AIM OF THE TASK
Reproduce the following data verbatim, beginning with the line that contains "will (x=107, y=204)." and continuing through the line that contains "will (x=433, y=291).", both lines included. Reproduce no other lines.

TASK INPUT
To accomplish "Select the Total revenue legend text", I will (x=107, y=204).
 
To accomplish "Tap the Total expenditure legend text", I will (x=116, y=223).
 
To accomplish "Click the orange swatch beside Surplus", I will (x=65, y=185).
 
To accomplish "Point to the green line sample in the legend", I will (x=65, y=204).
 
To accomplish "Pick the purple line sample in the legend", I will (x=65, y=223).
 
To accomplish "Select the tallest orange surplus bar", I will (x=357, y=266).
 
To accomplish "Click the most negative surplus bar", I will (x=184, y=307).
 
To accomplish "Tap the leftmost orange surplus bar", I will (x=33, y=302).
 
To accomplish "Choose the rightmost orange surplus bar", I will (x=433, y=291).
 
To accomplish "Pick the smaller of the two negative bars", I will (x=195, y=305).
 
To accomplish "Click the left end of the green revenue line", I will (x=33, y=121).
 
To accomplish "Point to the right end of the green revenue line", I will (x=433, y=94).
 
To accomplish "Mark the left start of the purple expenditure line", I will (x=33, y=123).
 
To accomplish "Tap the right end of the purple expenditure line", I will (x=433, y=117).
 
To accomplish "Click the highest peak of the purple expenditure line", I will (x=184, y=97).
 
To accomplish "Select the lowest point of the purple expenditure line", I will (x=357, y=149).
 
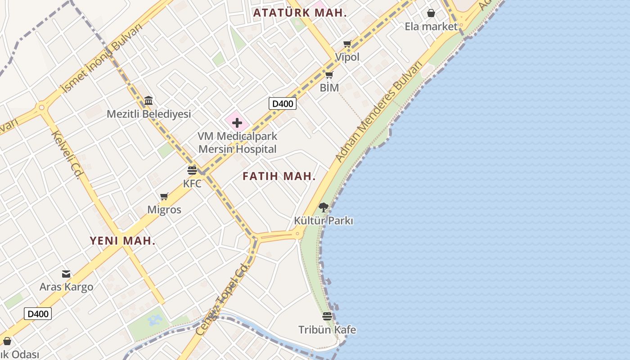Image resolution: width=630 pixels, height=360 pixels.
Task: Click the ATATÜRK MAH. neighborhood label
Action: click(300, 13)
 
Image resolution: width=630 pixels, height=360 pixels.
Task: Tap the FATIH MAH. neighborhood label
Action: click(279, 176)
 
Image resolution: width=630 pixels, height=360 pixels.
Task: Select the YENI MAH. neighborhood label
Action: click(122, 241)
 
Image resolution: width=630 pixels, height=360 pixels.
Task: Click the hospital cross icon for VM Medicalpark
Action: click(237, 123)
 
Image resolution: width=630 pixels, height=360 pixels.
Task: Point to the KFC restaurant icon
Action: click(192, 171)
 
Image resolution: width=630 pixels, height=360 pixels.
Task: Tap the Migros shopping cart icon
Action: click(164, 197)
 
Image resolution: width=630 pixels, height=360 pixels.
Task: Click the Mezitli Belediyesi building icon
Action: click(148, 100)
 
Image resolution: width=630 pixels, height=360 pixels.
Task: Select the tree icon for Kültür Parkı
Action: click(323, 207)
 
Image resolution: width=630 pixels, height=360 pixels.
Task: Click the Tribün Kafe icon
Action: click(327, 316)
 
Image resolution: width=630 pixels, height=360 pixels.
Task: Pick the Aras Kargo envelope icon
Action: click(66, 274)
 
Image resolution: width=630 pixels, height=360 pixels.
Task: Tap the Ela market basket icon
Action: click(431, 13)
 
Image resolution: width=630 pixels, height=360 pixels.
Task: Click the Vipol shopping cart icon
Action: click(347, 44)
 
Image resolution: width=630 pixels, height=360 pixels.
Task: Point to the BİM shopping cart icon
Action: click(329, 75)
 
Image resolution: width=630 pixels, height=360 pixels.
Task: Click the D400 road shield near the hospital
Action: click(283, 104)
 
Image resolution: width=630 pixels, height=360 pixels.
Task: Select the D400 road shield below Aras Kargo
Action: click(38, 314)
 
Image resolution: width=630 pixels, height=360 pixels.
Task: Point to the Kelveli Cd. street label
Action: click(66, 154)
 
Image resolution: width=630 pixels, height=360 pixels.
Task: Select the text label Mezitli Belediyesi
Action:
--
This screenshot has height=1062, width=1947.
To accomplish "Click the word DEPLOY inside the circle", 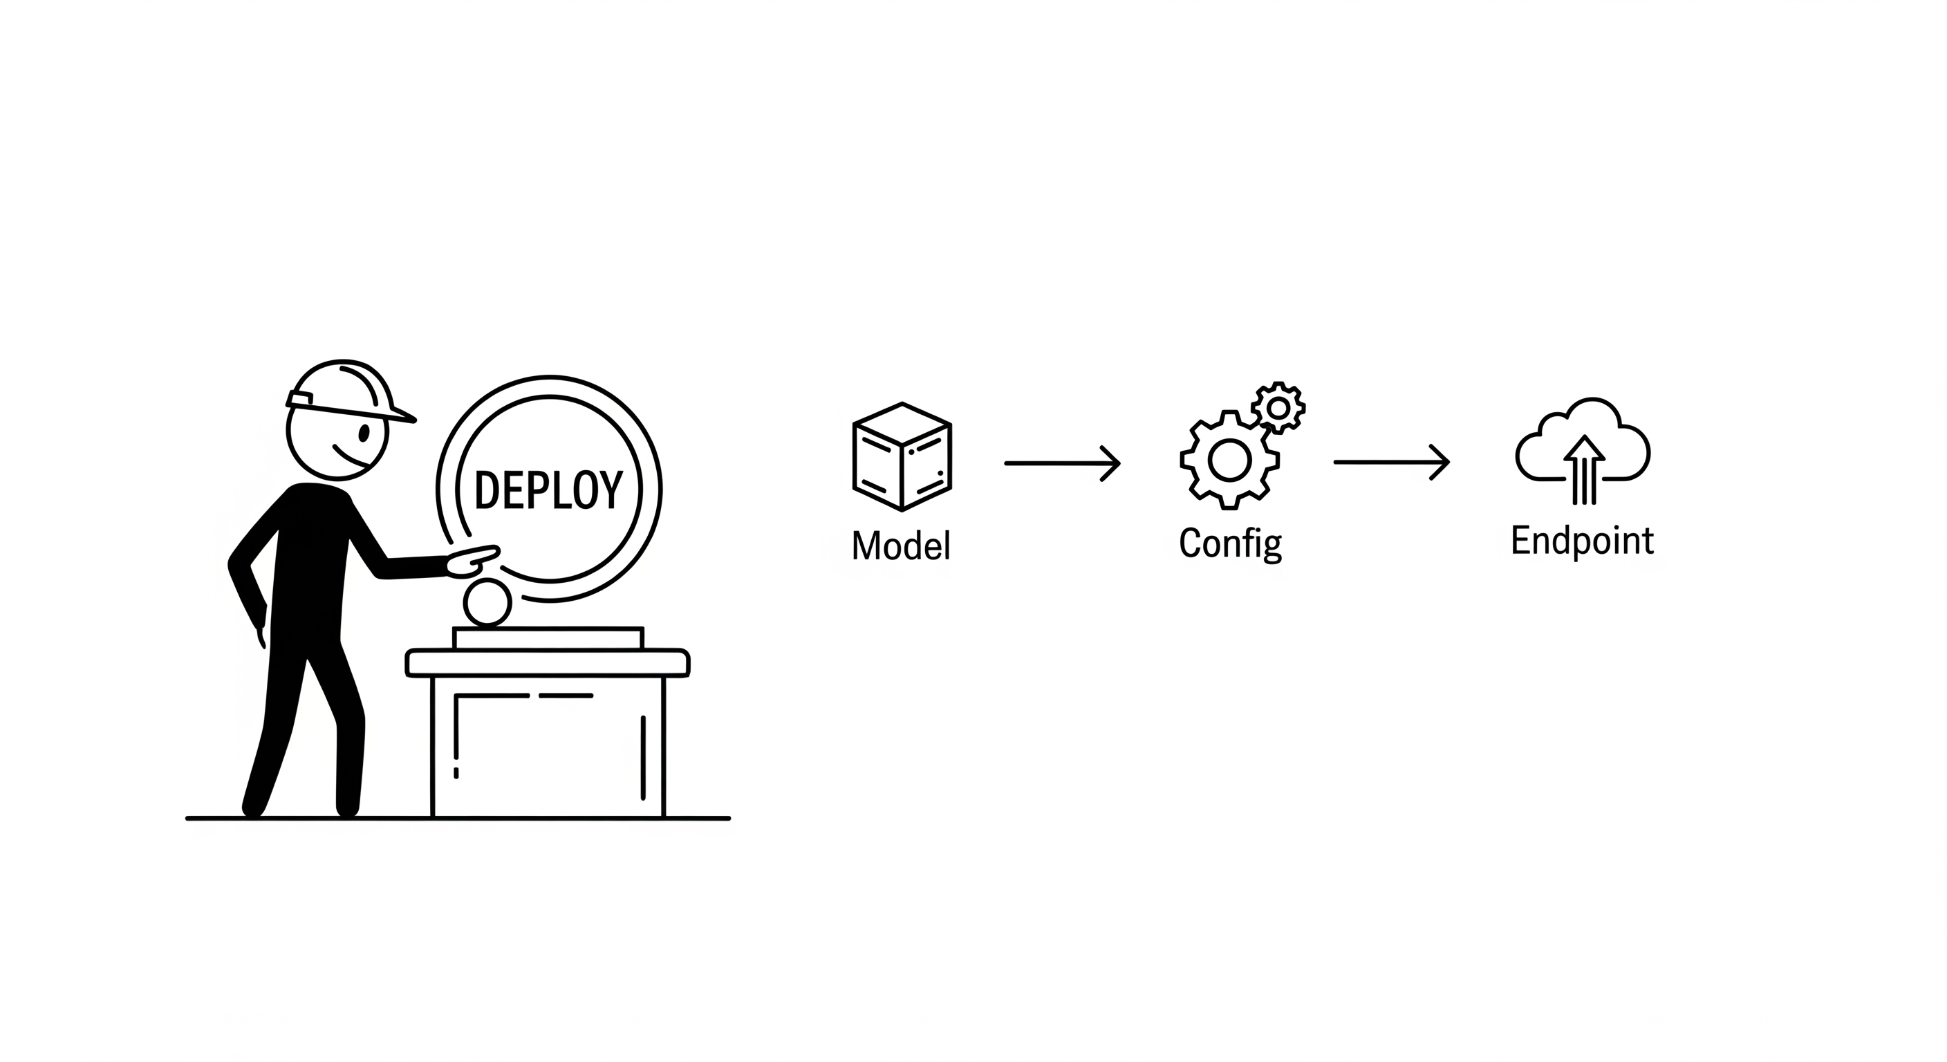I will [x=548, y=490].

EXERCISE SOLUTION
To accomplish "Select the Total revenue legend text", I will (x=107, y=204).
 
To accomplish "Tap the Total expenditure legend text", I will (x=116, y=223).
 
To accomplish "Click the orange swatch beside Surplus", I will (x=65, y=185).
 
To accomplish "Point to the green line sample in the legend", I will (x=65, y=204).
 
To accomplish "Pick the purple line sample in the legend", I will (x=65, y=223).
 
To accomplish "Select the tallest orange surplus bar", I will (x=357, y=266).
 
To accomplish "Click the most negative surplus bar", I will (x=184, y=307).
 
To accomplish "Tap the leftmost orange surplus bar", I will (x=33, y=302).
 
To accomplish "Choose the rightmost orange surplus bar", I will (x=433, y=291).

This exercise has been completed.